Cochus Blue Tetras are lively, visible fish that spend most of their time in the middle layers. They are not shy once established, but they do settle faster when kept in a proper group and given cover around the tank edges. A small handful of tetras feels unnatural for a shoaling species; a proper cochus blue tetra school of 6 is the minimum, and larger groups look better and behave more calmly.
Their social structure is loose rather than rigid. They spread out while feeding, then tighten into a coordinated group when startled. This is why they make such effective schooling fish UK display fish in planted aquariums - active enough to hold attention without becoming chaotic. In a mature tank, you will often see them patrol open water, then dip into plants or driftwood shade before returning to the centre.
Colour can shift with mood and environment. If the fish look pale first thing in the morning or after transport, that is normal. Persistent fading suggests stress, poor diet, or unsuitable lighting. A stable group size, warm water, and a well-designed blue tetra tank setup are the best ways to encourage natural behaviour and stronger colour.

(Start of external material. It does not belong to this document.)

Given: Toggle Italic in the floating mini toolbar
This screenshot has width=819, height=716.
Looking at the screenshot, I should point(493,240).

When you are looking for blue tetra for sale, quality matters more than a low headline number. Active shoaling fish like this need to arrive in strong condition, with full fins, good body weight, and stable colour recovery after transport. Our aim with every buy cochus blue tetra UK order is to supply fish that settle quickly into a community aquarium rather than fish that need weeks of recovery. This is especially important for species sold in groups, because one weak fish can unsettle the whole shoal.

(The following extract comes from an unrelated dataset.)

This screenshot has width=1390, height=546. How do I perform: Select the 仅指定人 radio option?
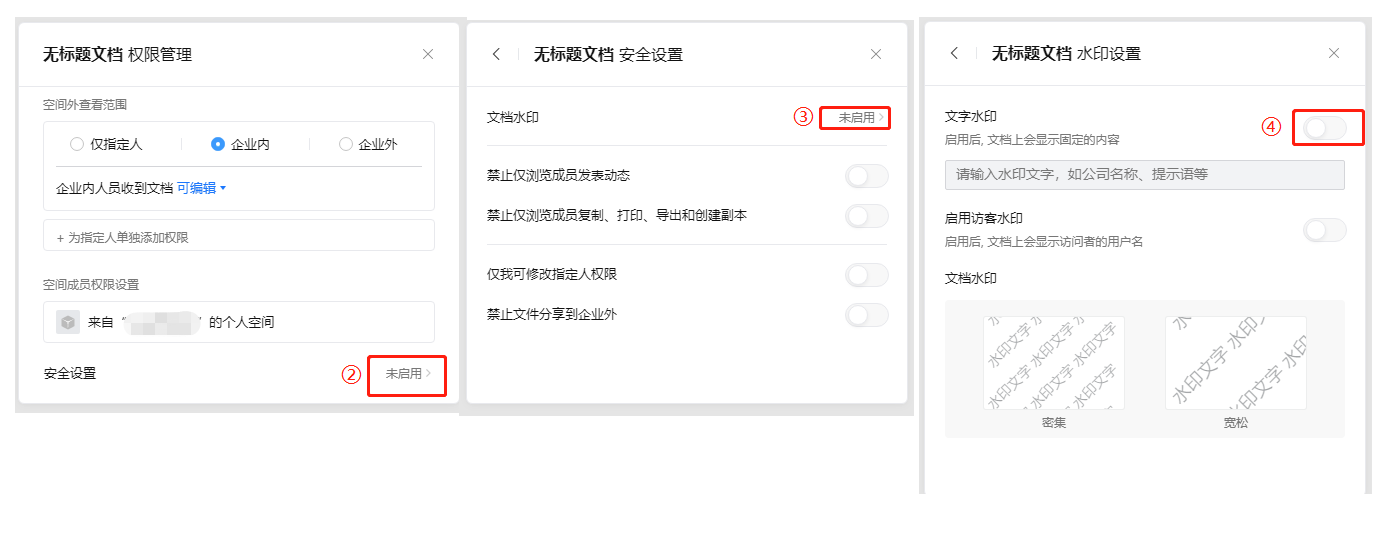[106, 144]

Each cochus blue tetra for sale UK group is checked for body condition, swimming posture, and feeding response before dispatch. Fish are held, observed, and prepared for UK aquarium conditions so they transition more smoothly after arrival. For customers comparing blue tetra price UK, cochus blue tetra for sale online UK, buy blue tetra online UK, or buy Peruvian blue tetra UK, the real value is in healthy stock that starts feeding and schooling promptly.
Orders are packed in insulated boxes with professional fish bags, and heat packs are used in winter conditions when needed. Tracked delivery with a licensed live-animal courier helps reduce time in transit. Whether you have searched blue king tetra for sale, blue king tetra buy UK, or simply cochus blue tetra for sale, remember that species identity, group health, and packing standards matter as much as the label on the bag.

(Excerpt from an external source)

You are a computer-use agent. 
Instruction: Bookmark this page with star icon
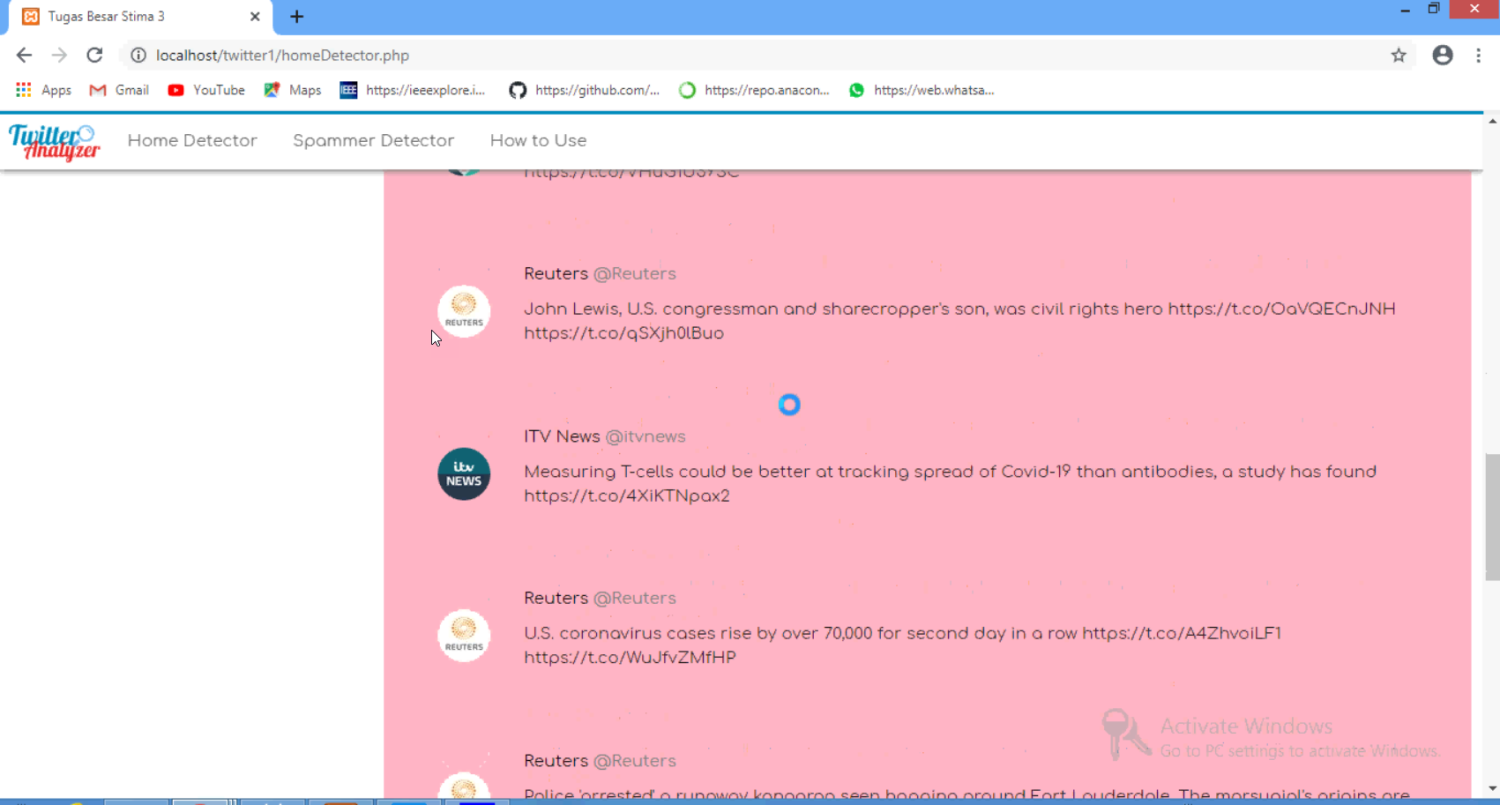click(1398, 56)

A care sheet and acclimation guidance help you settle your fish properly on arrival. Slow temperature equalisation, careful mixing of water, and lights-off introduction all reduce stress. Order your Cochus Blue Tetra shoal today with confidence if you want an unusual, peaceful South American tetra that adds movement and cool metallic colour to a planted community aquarium.
Build a richer South American display with species that complement the Cochus Blue Tetra's shape and swimming style. For warm colour contrast, try Glowlight Tetras. For more sparkle in mature planted tanks, add Diamond Tetras. If you want a regal shoaling companion in a larger aquarium, consider Emperor Tetras. For a bolder centrepiece tetra, explore the Congo Tetra. If you are comparing classic blue-toned shoalers, see the Green Neon Tetra. And if you want a more unusual blue-characin mix in a spacious setup, Blue Emperor Tetras are another excellent option.